A moka, or geyser coffee maker, is often mistakenly called an espresso coffee maker. This is incorrect, only espresso machines can make espresso. Another misconception is that water is brought to a boil. The result is a bitter drink. If you follow all the rules and recommendations, you can get a great drink.

Story

Moka was patented by Alfonso Bialetti in 1933 and sold under the name "Moka Express". It became popular only after the Second World War. It had a very recognizable design, which has not changed to this day, and was made of aluminum. (The Bialetti company has been a leader in the market for 50 years, introducing the famous Moka Express coffee maker. Thanks to some technological secrets, this coffee maker is an unrivaled device for obtaining real Italian coffee. The Moka Express Bialetti coffee maker is an original product , if it has a picture of a man with a mustache printed on it.) Always ask for such an image.)
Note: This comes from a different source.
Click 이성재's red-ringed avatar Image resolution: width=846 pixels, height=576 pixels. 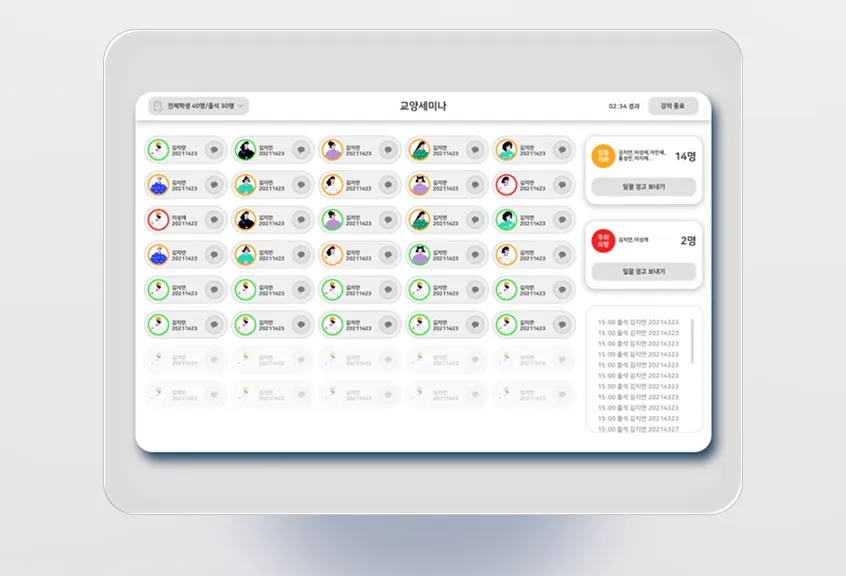coord(157,220)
From a technical point of view, a geyser coffee maker operates on the same principle as a coffee percolator, which is the predecessor of a siphon and coffee makers where coffee is prepared under pressure. Coffee percolators worked on the principle of pushing water under steam pressure from the lower compartment into the second compartment, where the coffee is located, and then it seeps down into the third compartment, from where it is poured into cups. These units required virtually no human intervention, which was very convenient, considering that they first appeared in 1820.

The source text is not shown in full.